Search code examples
pythonpandasfrequency

Python - How to check the combination of numbers by frequency


Let's have for example the following data.

 h: [Num1, Num2, Num3, Num4, Num5, Num6]
 a: [1,       2,    3,    4,    5,    6]
 b: [1,       2,    7,    8,    9,   10]
 c: [1,       2,    3,    6,    8,   10]

Now, let's say I want to see combinations of 2+ ordered by frequency.

Let's take number:1 for example, it appears in all our three rows a, b, c.

When 1 is "used", it's usually paired with 2 (3/3), followed by 3, 6, 8, 10 (2/3). In other words, when 1 is "used" there is a chance it looks something like this:

 [1, 2, x, y, z, t]
 [1, 2, 3, x, y, z]
 [1, 2, 6, x, y, z]
 .
 .
 .
 [1, 8, x, y, z, t]
 [1, 10, x, y, z, t]
 [1, 2, 3, 6, 8, 10]

Order does not matter. x, y, z, t could be any given number. Duplicates are not present/allowed.
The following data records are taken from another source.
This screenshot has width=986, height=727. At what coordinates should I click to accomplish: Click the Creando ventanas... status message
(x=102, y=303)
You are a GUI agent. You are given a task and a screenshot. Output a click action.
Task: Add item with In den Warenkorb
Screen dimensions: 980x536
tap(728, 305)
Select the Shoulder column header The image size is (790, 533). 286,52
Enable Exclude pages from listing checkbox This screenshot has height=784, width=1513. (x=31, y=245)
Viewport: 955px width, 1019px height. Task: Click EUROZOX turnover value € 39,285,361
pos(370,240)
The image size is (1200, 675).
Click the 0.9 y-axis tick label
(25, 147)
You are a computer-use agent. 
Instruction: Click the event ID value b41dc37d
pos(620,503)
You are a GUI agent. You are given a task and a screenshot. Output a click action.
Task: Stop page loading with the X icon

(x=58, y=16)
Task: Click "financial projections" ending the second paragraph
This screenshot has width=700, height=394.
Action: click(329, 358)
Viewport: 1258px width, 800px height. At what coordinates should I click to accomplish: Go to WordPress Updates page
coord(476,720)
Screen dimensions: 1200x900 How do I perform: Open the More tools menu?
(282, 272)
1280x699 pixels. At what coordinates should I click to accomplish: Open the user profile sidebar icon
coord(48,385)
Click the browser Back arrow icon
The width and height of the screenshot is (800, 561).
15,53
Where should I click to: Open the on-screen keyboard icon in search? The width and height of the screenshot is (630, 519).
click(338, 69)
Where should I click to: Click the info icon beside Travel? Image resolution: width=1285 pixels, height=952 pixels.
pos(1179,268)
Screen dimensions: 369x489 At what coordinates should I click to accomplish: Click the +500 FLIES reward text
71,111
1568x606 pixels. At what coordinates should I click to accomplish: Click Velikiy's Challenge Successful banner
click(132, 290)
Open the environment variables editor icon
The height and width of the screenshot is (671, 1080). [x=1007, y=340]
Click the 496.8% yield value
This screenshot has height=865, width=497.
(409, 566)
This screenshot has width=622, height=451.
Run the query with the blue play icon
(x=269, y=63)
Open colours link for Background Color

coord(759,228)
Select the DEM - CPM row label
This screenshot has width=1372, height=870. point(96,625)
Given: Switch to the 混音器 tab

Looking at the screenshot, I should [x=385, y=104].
I have a data frame with this format and want to see what other integers come in combination with, for example, 44.

For example:

 44 was paired with 11, 350 times out of 2000
 44 was paired with 27, 290 times out of 2000
 44 was paired with 35, 180 times out of 2000
 .
 .
 .
 44 was paired with 2, 5 times out of 2000

I have the frequency of which every number occurs in each column, I just can't figure out how to continue this.

Looking forward to ideas and questions. Thank you!


Solution

  • You could use Counter from the itertools module

    from itertools import combinations
    from collections import Counter
    data = [[1, 2, 3],[1, 2, 5],[1, 3, 8],[2, 5, 8]]
    pairings = Counter(
        pair for row in data 
        for pair in combinations(sorted(row), 2)
    )
    

    The Counter object is dictionary like.

    Counter({
        (1, 2): 2, 
        (1, 3): 2, 
        (2, 5): 2, 
        (2, 3): 1, 
        (1, 5): 1, 
        (1, 8): 1, 
        (3, 8): 1, 
        (2, 8): 1, 
        (5, 8): 1
    })
    

    You can get the count of a specific pair like this:

    >>> pairings[1,2] 
    2